ArchiveTeam / grab-site

The archivist's web crawler: WARC output, dashboard for all crawls, dynamic ignore patterns
Other
1.31k stars 129 forks source link

Project Evolution #192

Open acrois opened 2 years ago

acrois commented 2 years ago

Hello, I would like to propose a plan for the future of this project.

Purpose:

It will give the community of developers and users a common structure to collaborate as well as improve the quality and speed of archiving the web.

Scary issues out of the way first: We don't want to make any license changes, avoid major (breaking) refactors (requiring end-user changes), and maintain support for existing feature functionality. We should focus new development efforts on performance, stability, scalability, features, and pain points (a little of everything). We will want to encourage the adoption of the library and improve the user experience of the application.

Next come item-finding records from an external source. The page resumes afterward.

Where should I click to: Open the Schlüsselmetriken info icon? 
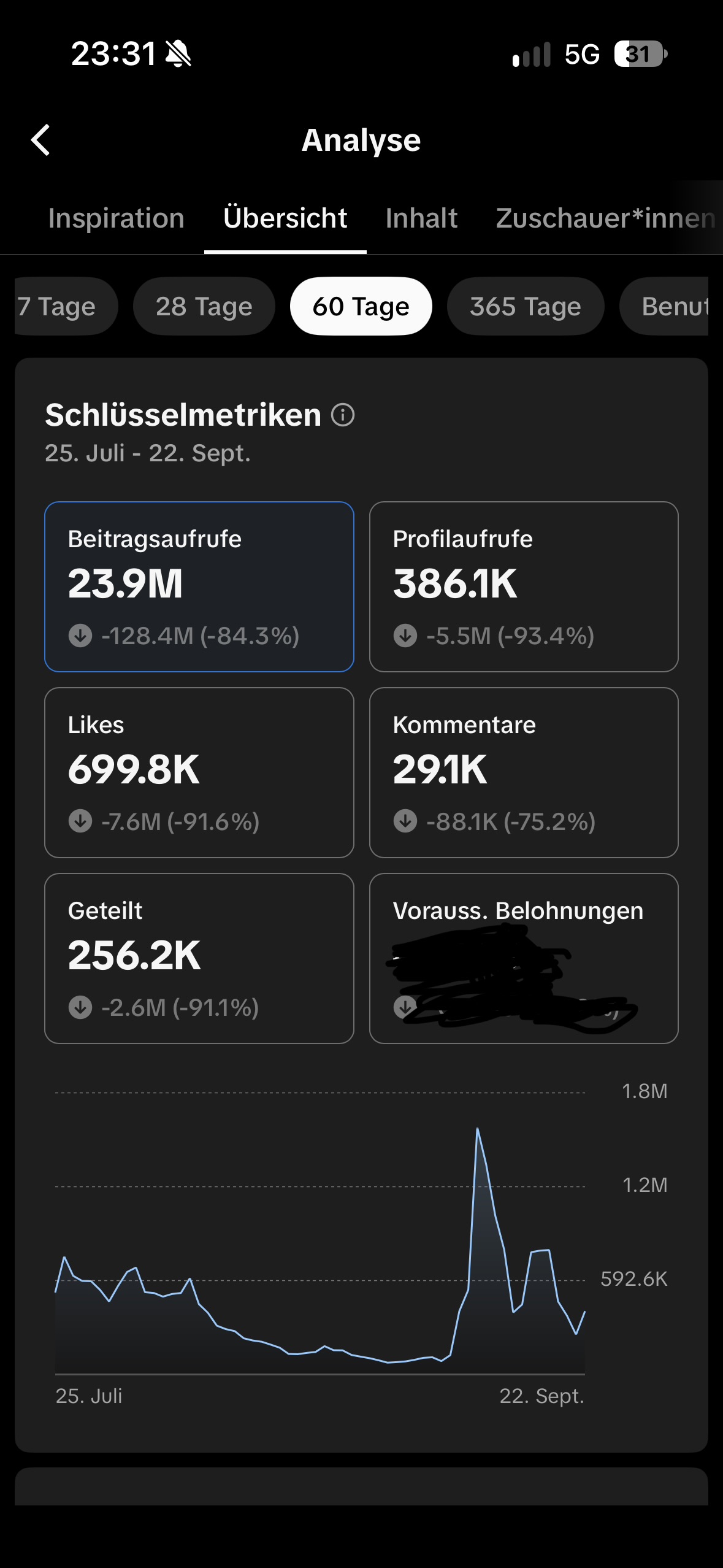[343, 415]
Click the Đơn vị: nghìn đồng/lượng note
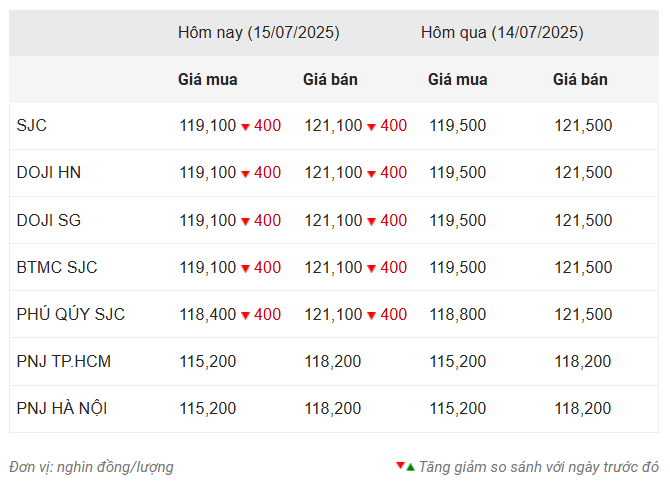 pos(91,467)
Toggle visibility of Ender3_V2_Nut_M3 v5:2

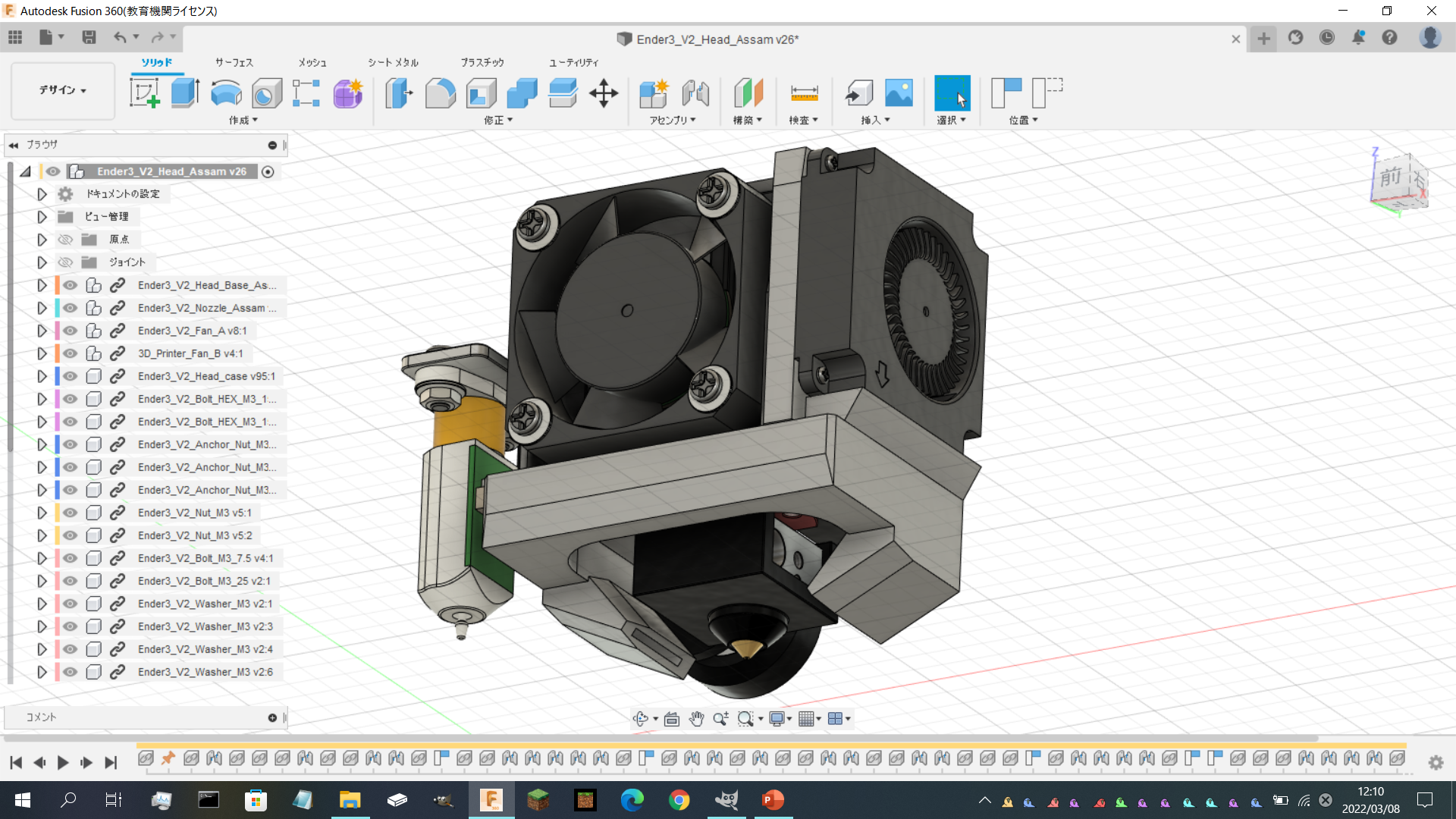tap(71, 535)
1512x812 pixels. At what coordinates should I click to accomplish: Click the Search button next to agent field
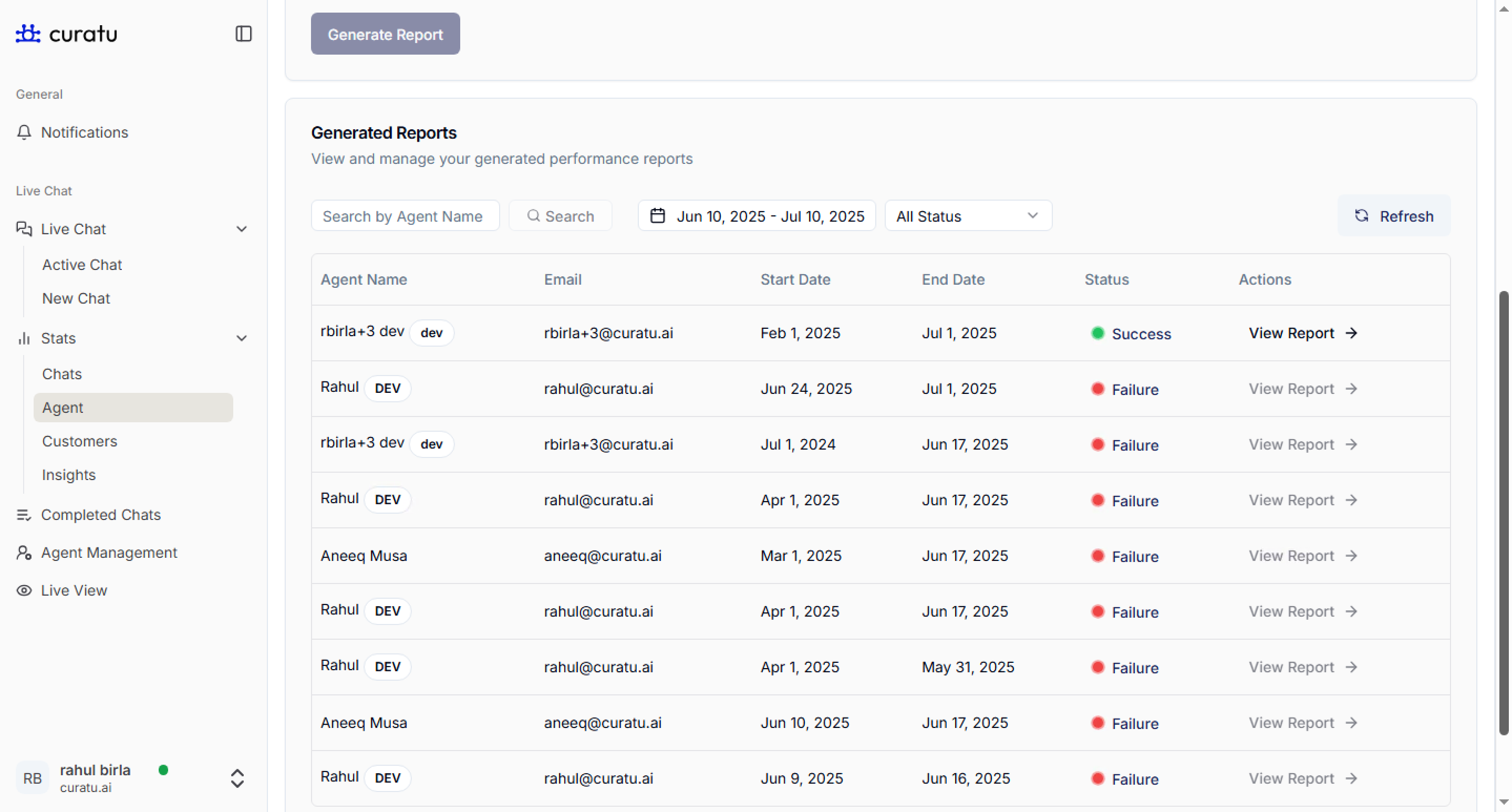point(561,216)
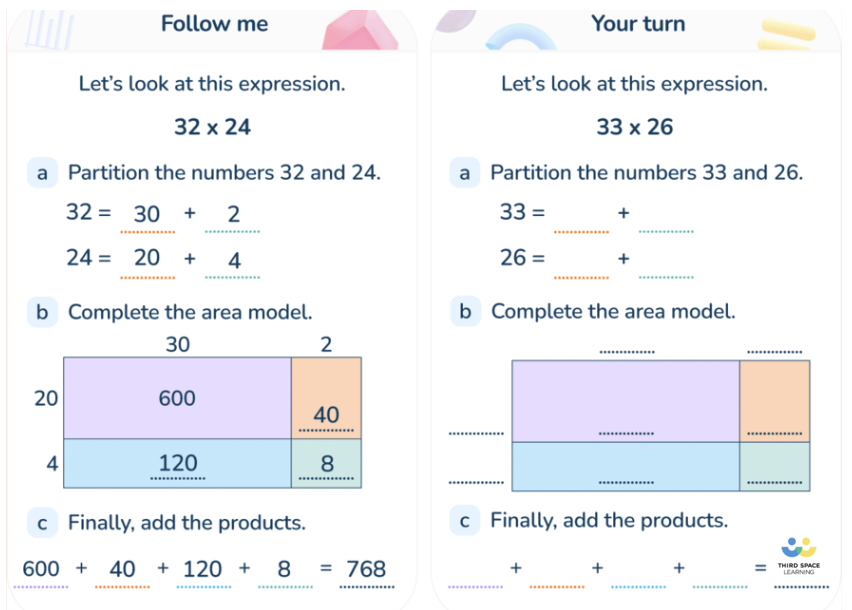
Task: Click the purple 600 cell in the area model
Action: (x=177, y=398)

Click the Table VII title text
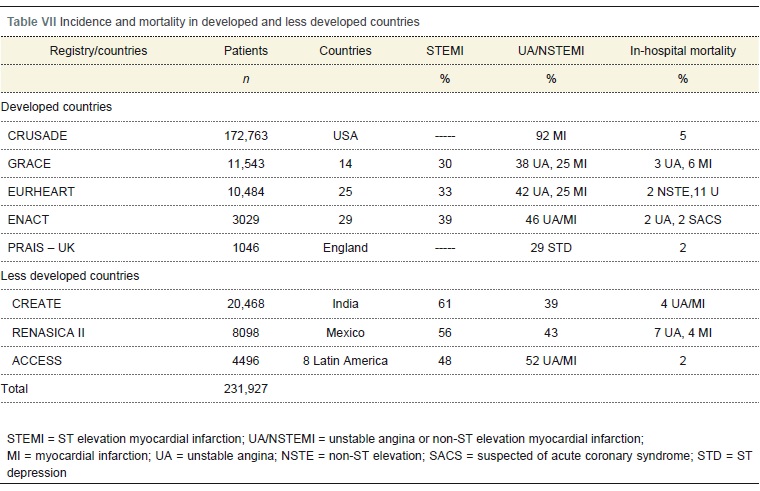213,21
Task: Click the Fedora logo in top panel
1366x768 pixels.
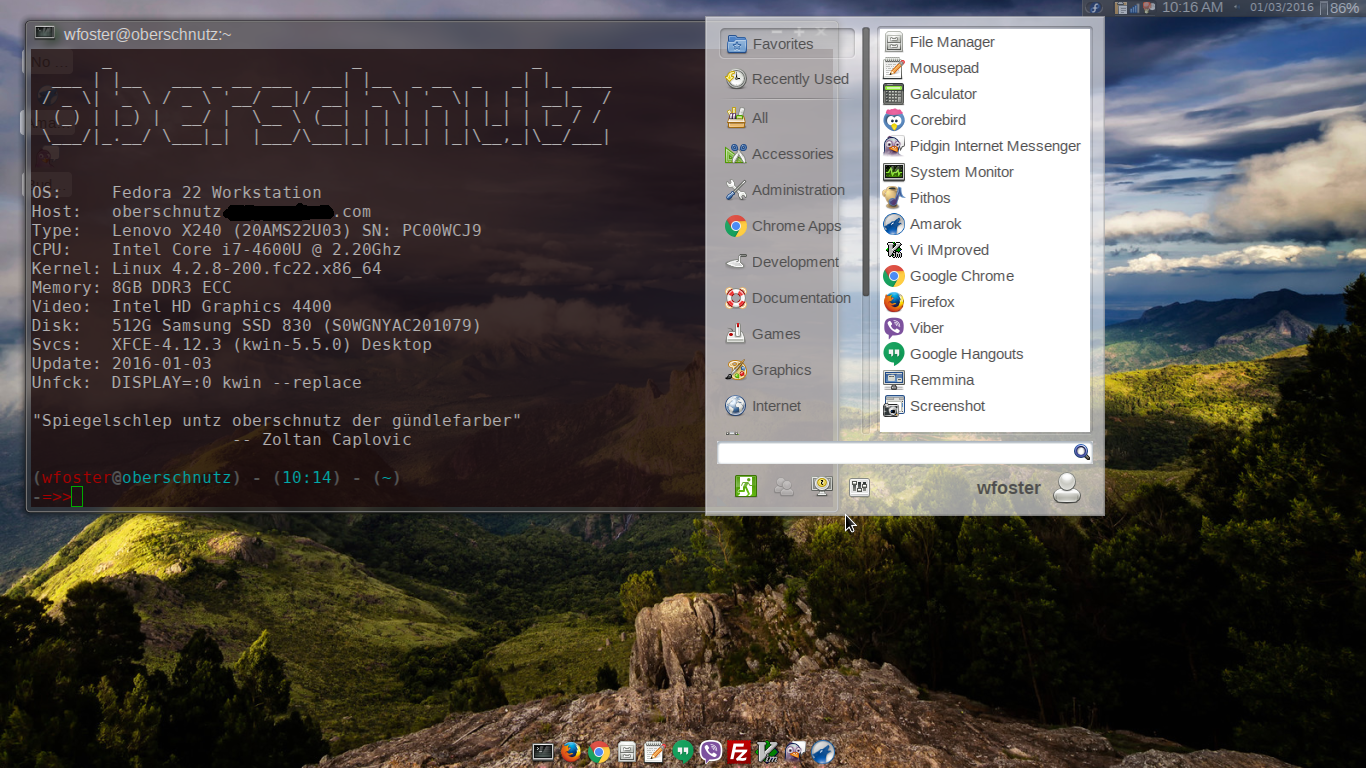Action: (1095, 8)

We will want to establish and grow the project's visibility by providing a tool to aspiring archivers (known by some as web preservationists) to use as well as give them a clear way to contribute to the massive work that needs to be done in order to preserve the web as we know it.

As a result, I will present to you an outline of the things I would like for us to agree and embark on with this project. I have roughly ordered them for (my perceived) importance to the project (vs complexity vs dependency). This is done considering what falls within the aforementioned categories of visibility, stability, performance, and features. This list and its ordering are subject to change as community prioritization process happens and we take this project to the next level. I would love to have a discussion in the comments if you are curious about any of this. After all, we need consensus to be considered a community. This is just a launch point for us to get started from.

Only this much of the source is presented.